As Israel is attacked, our next elite leaders at Ivy League schools support terrorists | Opinion

Hours after Hamas began to slaughter innocent Israeli citizens, including women, children, and the elderly, some Americans at Ivy League universities and in major cities in the U.S. were blaming the Jewish state for these atrocities. This is sobering and demonstrative of a sign of the steady demise of elite America, culturally and politically.

It started with Harvard University. The institution boasts a mere 3% acceptance rate and supposedly educates the best and brightest young people America has to offer. On Monday, more than 30 groups at Harvard wrote a joint letter stating that they hold Israel “entirely responsible” for Hamas’ mass slaughter, which has so far killed at least 900 Israelis and wounded thousands more. Hamas is also holding people, including children and Americans, hostage. So far, Hamas has killed 11 Americans.

The Harvard student groups claim Hamas’ attack “did not happen in a vacuum” and shifts blame to the Israeli government, saying it has forced Palestinians to live in an “open-air prison for over two decades.”

Next was Columbia University. A statement, started by the Columbia National Lawyers Guild and co-signed by 15 student groups, blaming the victim.

“Israel does not have the right to defend its occupation, its apartheid state or its siege of Gaza,” the statement read. “The weight of responsibility for the war and casualties undeniably lies with the Israeli extremist government and other Western governments, including the U.S. government, which fund and staunchly support Israeli aggression, apartheid, and settler-colonization.”

In New York City on Sunday, the city young people flock to in order to chase dreams, rallies in support of Palestine took over Times Square. Young people labeling themselves “Democratic socialists” and waving swastika signs were caught on camera celebrating the slaughter of innocent men, women, and children, murdered in their homes. Chicago had a similar rally, with people in support of Palestine coming out in droves,

In America, free speech is paramount. It’s one of our most enlightened and divinely given rights. But that does not mean every thought or action expressed is right and good. The ideas these students are expressing here are not just speech but a celebration of acts of terrorism akin to 9/11 in scale.

Let’s get this straight: There is no presence of Israel in Gaza. The Hamas attack is not a military initiative over a decades-old land war. This is not about apartheid in Israel. This attack launched by Hamas on Saturday was heavily funded, strategically planned, and their only goal was and remains to slaughter innocent Jews, simply because they are Jews.

This attack had no military goal and did not engage solely Israel’s Defense Forces. There are dozens of videos and photos circulating of Hamas fighters targeting a rave — an outdoor concert filled with hundreds of innocent civilians — mowing down attendees and abducting those they didn’t kill. Almost 300 died at just that event, all innocent concert-goers.

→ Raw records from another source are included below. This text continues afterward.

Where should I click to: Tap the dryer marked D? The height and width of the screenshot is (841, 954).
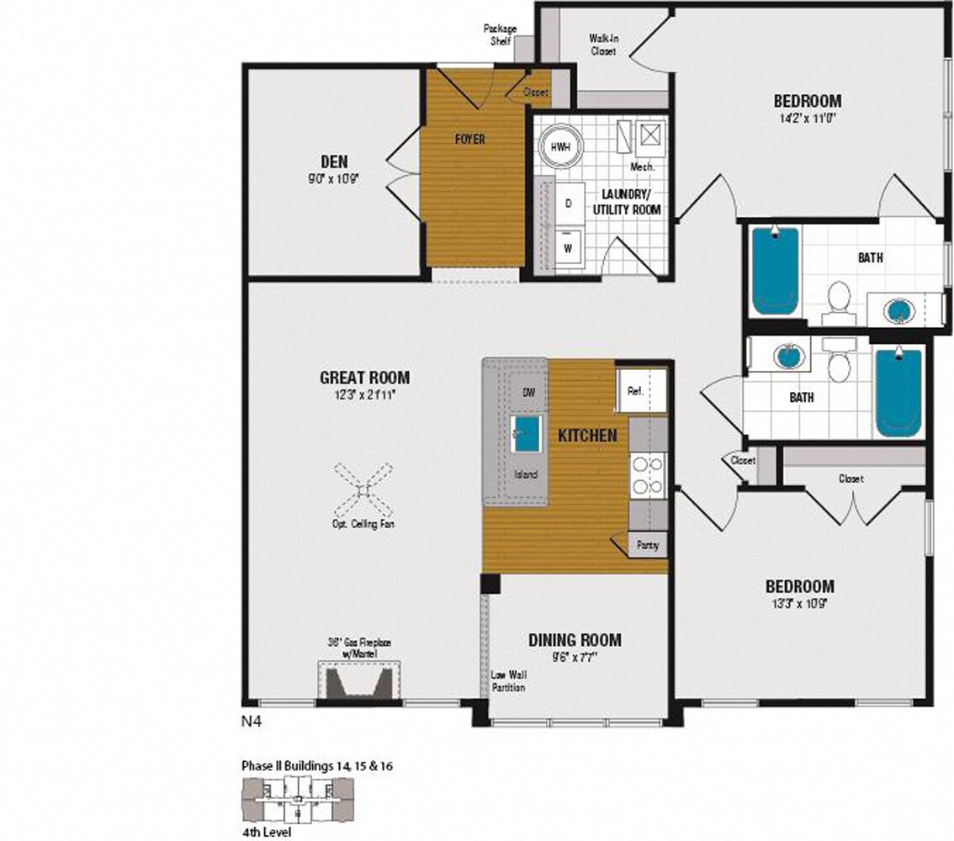[568, 204]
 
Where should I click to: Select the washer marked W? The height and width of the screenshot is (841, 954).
[568, 247]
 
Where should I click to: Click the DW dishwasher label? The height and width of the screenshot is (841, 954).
[529, 393]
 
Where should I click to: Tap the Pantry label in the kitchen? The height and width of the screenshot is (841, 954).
[647, 545]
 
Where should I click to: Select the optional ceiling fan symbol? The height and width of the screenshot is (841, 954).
[363, 491]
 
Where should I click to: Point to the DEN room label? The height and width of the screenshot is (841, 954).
[334, 161]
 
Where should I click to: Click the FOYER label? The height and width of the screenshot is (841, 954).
[469, 139]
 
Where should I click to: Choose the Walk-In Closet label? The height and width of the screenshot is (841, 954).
[602, 45]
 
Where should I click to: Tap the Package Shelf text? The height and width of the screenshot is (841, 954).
[500, 34]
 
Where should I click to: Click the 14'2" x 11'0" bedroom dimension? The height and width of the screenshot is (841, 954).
[807, 119]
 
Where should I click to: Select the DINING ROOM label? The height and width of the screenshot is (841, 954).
[575, 640]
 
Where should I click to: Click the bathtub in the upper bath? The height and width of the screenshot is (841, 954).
[774, 271]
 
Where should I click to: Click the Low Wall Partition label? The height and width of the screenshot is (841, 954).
[508, 681]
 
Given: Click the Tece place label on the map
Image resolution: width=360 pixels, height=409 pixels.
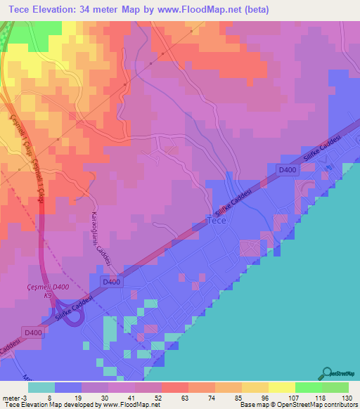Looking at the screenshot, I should [217, 221].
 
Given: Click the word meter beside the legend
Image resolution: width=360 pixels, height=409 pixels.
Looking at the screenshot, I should [11, 396].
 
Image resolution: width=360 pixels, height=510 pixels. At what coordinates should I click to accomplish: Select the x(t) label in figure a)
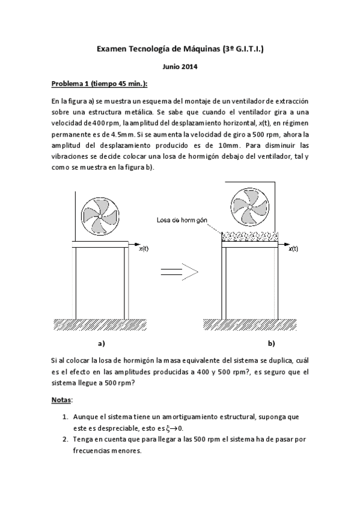click(144, 248)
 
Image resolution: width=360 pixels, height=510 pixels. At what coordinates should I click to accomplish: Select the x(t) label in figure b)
click(293, 248)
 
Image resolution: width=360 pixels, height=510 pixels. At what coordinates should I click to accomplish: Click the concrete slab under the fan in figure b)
click(249, 236)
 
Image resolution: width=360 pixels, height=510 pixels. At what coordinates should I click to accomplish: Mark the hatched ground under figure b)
click(249, 325)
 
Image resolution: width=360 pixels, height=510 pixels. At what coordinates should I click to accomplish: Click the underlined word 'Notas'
click(62, 399)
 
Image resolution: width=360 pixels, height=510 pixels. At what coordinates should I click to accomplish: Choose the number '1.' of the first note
click(65, 416)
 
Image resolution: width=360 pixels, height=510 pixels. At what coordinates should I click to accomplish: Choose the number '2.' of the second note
click(65, 440)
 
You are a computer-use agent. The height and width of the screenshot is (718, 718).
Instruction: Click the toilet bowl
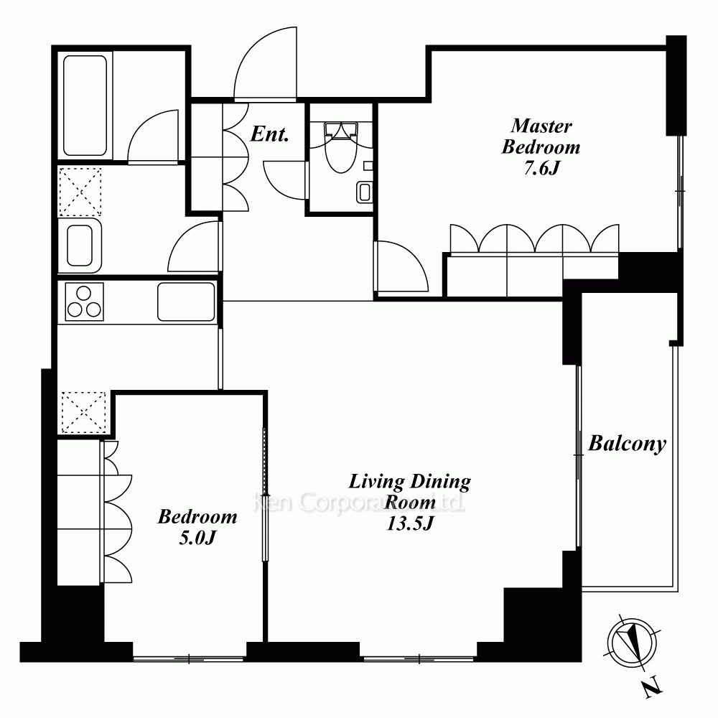point(340,146)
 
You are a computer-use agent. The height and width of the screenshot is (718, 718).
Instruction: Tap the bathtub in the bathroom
point(85,106)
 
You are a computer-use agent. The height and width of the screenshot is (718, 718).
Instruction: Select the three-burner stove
point(84,302)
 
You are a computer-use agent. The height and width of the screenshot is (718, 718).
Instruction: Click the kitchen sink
point(186,302)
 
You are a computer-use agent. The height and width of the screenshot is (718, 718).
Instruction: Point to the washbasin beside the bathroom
point(80,246)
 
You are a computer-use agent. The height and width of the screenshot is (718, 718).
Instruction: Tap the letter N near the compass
point(653,687)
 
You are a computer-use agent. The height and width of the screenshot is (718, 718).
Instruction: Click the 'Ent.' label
point(270,134)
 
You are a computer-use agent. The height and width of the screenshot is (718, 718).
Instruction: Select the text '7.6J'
point(541,169)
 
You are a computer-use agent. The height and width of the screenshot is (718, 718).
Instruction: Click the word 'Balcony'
point(627,443)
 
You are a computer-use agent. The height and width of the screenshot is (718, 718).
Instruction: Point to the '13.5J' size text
point(410,523)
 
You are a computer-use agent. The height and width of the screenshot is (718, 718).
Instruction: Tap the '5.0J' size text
point(197,538)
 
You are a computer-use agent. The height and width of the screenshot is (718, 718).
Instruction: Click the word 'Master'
point(541,126)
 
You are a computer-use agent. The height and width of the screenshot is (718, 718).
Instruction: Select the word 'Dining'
point(440,482)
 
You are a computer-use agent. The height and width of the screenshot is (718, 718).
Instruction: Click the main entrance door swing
point(266,63)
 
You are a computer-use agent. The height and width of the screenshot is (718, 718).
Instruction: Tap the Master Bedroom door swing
point(401,266)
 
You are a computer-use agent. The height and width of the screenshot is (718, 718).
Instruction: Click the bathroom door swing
point(153,136)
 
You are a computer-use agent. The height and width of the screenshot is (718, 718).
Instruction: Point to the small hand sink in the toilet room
point(365,192)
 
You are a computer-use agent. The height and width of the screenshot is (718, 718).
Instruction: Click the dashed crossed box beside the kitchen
point(83,412)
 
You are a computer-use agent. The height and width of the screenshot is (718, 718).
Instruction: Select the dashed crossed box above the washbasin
point(80,192)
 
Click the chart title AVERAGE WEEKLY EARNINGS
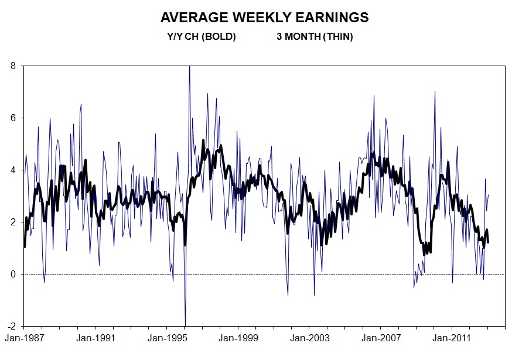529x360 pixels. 264,18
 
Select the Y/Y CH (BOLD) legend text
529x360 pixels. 201,37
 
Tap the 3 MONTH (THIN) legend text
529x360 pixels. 315,37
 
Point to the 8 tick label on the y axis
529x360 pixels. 13,66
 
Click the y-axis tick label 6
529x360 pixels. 13,118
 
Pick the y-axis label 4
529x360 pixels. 13,170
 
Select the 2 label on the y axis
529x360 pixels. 13,222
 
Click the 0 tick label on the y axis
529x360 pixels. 13,275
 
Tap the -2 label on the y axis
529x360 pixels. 12,326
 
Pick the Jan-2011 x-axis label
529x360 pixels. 451,338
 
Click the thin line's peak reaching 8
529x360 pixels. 189,67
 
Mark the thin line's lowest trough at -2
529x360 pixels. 185,325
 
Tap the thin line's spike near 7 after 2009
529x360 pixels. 435,92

There are photos and videos of Hamas beating down doors of homes in border towns and then killing entire families, raping the women, taking the children, then desecrating the bodies of the dead.

There is no place in America for the celebration of this level of evil. To see revered American institutions such as Harvard and Columbia — places where our best and our brightest are learning — come out and deflect blame onto Israelis or celebrate the slaughter of innocent civilians, is sad and maddening.

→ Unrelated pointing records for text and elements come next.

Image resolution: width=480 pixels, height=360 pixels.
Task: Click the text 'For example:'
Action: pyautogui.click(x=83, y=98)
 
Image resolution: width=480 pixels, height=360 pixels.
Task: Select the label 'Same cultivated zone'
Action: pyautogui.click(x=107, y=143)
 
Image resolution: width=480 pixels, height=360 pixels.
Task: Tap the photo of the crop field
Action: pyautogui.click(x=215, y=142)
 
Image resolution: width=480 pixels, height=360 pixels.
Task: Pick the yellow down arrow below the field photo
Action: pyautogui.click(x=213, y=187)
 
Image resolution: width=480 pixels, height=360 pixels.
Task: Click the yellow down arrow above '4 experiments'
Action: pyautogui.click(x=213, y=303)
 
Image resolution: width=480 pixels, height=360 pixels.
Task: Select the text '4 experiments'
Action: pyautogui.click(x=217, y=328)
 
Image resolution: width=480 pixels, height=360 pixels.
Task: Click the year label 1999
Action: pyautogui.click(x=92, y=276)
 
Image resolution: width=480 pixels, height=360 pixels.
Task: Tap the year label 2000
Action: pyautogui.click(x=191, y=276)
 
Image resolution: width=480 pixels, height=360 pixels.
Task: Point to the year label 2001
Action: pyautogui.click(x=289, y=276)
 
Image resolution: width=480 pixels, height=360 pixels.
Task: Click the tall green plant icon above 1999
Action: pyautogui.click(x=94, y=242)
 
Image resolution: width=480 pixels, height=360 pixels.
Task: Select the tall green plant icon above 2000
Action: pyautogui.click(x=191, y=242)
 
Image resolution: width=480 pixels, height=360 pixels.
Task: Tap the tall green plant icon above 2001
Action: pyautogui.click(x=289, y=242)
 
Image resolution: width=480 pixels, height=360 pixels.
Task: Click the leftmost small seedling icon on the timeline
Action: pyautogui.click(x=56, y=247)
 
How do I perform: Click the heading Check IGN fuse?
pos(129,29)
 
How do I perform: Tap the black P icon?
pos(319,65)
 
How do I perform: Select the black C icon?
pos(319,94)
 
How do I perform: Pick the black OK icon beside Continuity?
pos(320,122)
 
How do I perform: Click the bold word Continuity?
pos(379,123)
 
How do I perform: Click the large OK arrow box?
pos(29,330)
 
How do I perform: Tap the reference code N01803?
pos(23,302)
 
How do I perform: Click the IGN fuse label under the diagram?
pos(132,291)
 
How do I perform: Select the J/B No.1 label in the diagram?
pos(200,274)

The people who graduate from Ivy League institutions often become our lawmakers, Supreme Court justices, members of the federal judiciary, and more. These are the minds that will likely craft our next generation of politics and policy: And they are so wrapped up in their own progressive rot they cannot call terrorism what it is: evil in human form.

Progressive ideas have long dominated academia. In the last two decades we’ve seen them weaken free speech, blur the liberties of religious students, and embrace politically correct agendas to suit their narratives. Turns out, there are consequences to this: When these young people see real terrorism, when they observe pure evil toward Jewish people, they lack the courage to call it out, condemn it and rally beside one of our allies with hope and strength.

It was already awful observing the anti-Semitism and the evil Hamas displayed in Israel over the weekend. Israeli citizens must be feeling a tremendous amount of fear and hatred. To know that many in progressive cities and some of our best universities seem willing to applaud terrorism and bigotry does not bode well for the future of American culture and politics.